Leaving work last night after teaching my summer class, I noticed how striking the sunlight was on the pillar and doorway of the “bridge” over the “tree lounge” to the backstage area of the Todd Wehr Theater in Milwaukee School of Engineering’s Campus Center.
(Backstory on the “tree lounge”: It was long the lobby of a bank that rented out part of MSOE’s Campus Center. When the bank departed, the former lobby was turned into a student lounge, instantly nicknamed the “tree lounge” for the ficus trees that remained and were once ubiquitous in bank lobbies across the nation. Two years ago that lounge was taken over by a new program on campus, the CREATE Institute. In came new furniture; out went the trees. Someone with a sense of humor and access to signage-making equipment created a little plaque with an image of a hatchet designating the area as the “Deforestation Lounge.” Sadly now both trees and sign are gone. I kind of liked the trees 😦 )

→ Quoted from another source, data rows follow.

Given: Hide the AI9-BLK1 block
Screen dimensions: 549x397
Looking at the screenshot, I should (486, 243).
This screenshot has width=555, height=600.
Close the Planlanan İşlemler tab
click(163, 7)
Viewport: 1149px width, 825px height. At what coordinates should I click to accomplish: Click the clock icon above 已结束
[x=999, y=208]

Several years ago (almost 9 now!!!!) I managed to get a photo of a light-infused autumn-leafed tree just outside my office building as I was leaving work, and moments later the light and magic were gone (which I got a photo of, too). I titled that post “Chasing light – afternoon sun in the city.” So I guess it makes sense to title this one “Chasing Light II.”
So here’s the first image I grabbed with my phone at 8:07 p.m. last night. I was on my way to the back-hall elevator and noticed that the doors to the mezzanine bridge across the tree lounge (which it will remain named forever in my mind) were open, which they aren’t always. The bright rectangles of sunlight really stood out, so I left my rolling briefcase where it was and moved closer to the doors with my phone.

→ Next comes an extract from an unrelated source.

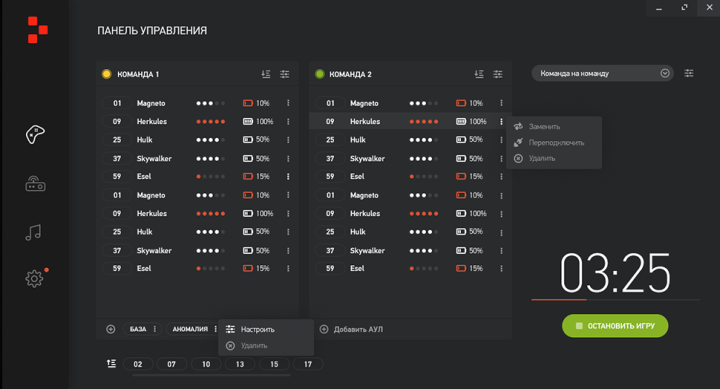The width and height of the screenshot is (720, 389).
Task: Select Настроить in the Аномалия popup menu
Action: click(x=258, y=329)
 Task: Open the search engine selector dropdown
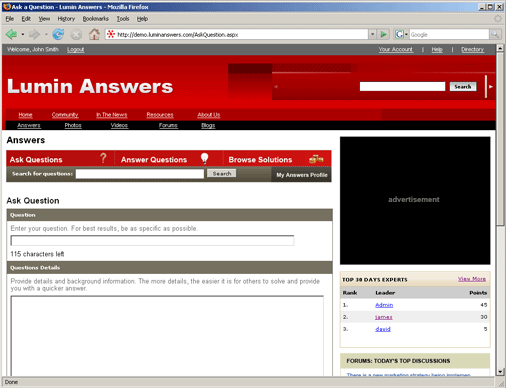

But the first photo didn’t capture the warmth that I was seeing, so I applied a filter and tried again.
Not quite right, either. Then I thought maybe I’d try adjusting the brightness.

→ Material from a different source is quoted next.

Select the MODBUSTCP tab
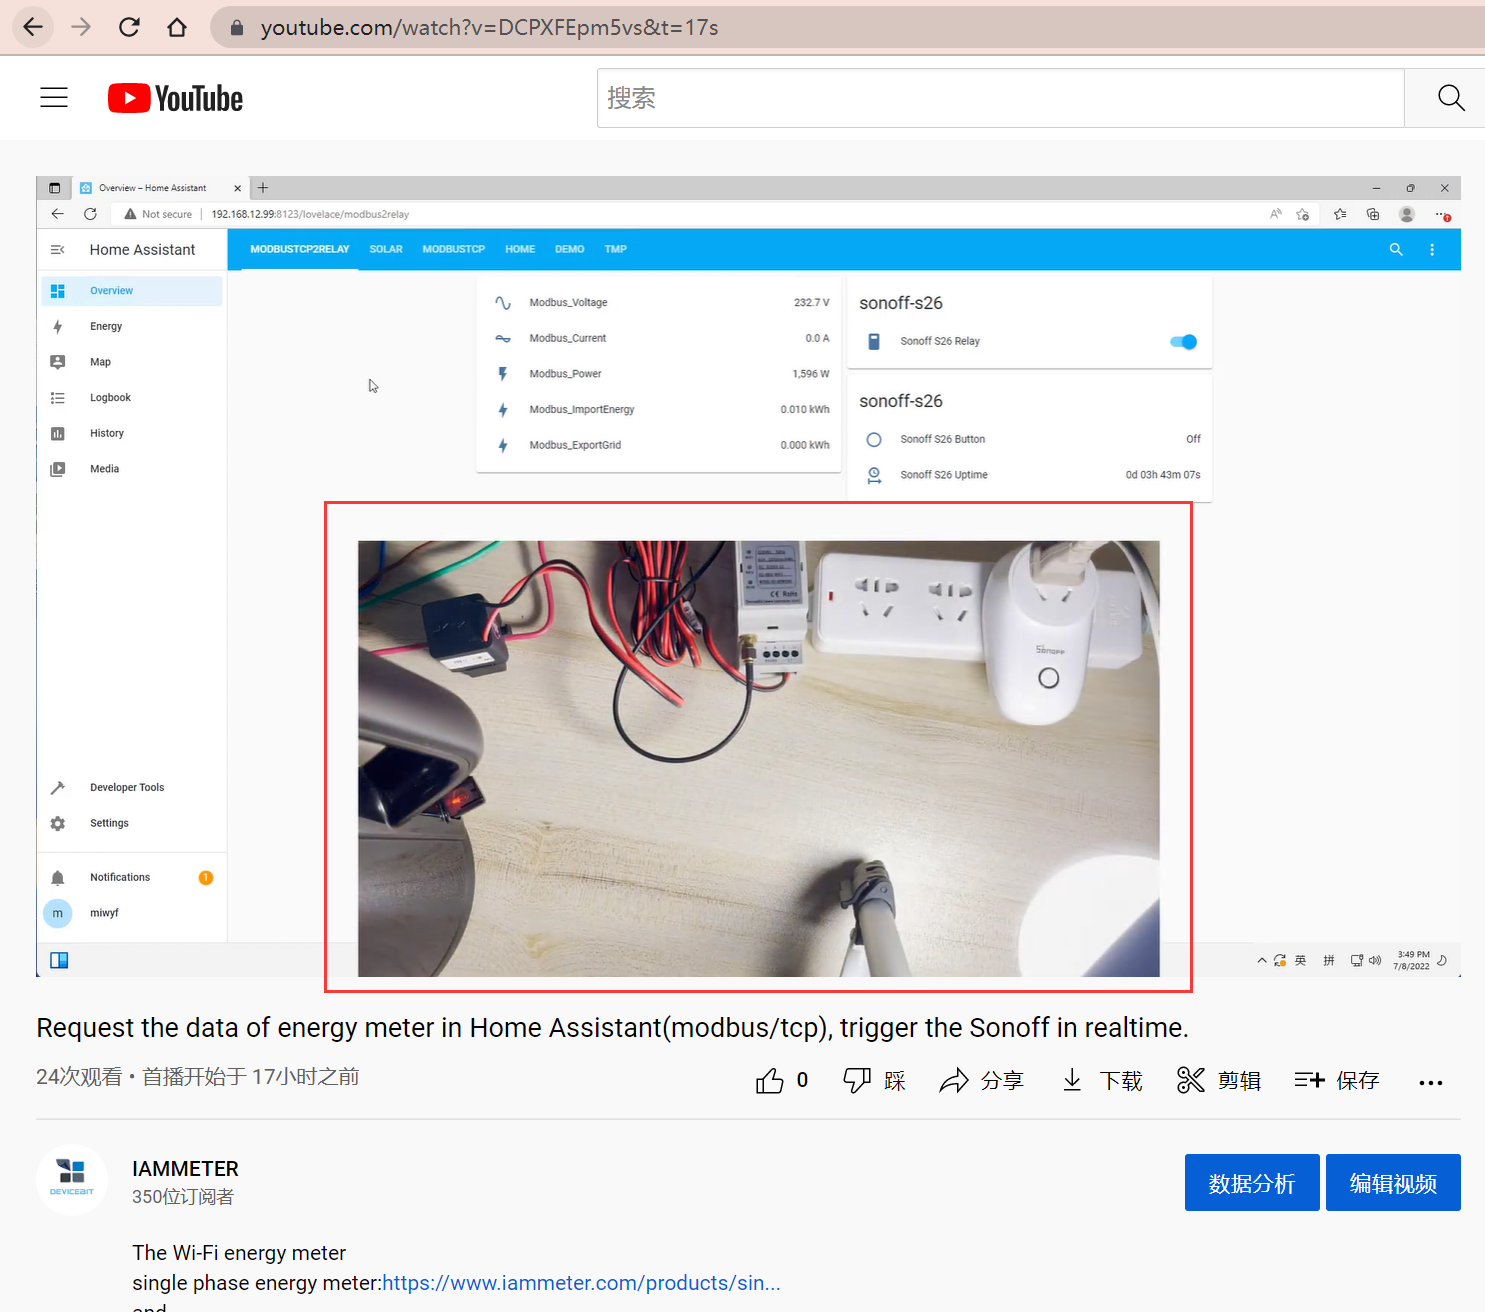pyautogui.click(x=453, y=249)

Ugh, no. But then I realized that maybe the real problem was that the light was already fading. And sure enough . . .
. . . by the time I took my last photo, time-stamped 8:08 p.m., just moments later, the light was gone.
There’s a term in rhetoric, my academic home field, called kairos. It’s an ancient Greek word meaning “the right, critical, or opportune moment.” (See the Wikipedia article on “kairos” HERE.) Basically the point of kairos is that if you want to persuade others to see things your way or take an action you’d like them to, you have to be alert to the ever-changing contexts surrounding your topic/issue and when the time is right, when all the planets are suddenly (and usually unexpectedly) aligned, etc., you need to recognize and seize that moment to speak and do whatever else is necessary to capitalize on your opportunity and accomplish your goal. Carpe diem, strike while the iron is hot, etc., etc.
I’ve always thought about photography in terms of kairos. Not that you walk around thinking about taking pictures all the time, but just sort of having that mindset underlying everything so that when you recognize a good photo, you’re prepared to drop everything and capture the image.
Really, when you think about it, kairos may be the key to most things, right? Staying alert and open to opportunities in the midst of everything else going on in your life. Recognizing those fleeting opportunities for what they are. And then being prepared enough to act on them before they slip past by ensuring in advance that you’ll always have both quick access to the tools you need and a default response mode that enables you to react without even having to think about it in the moment.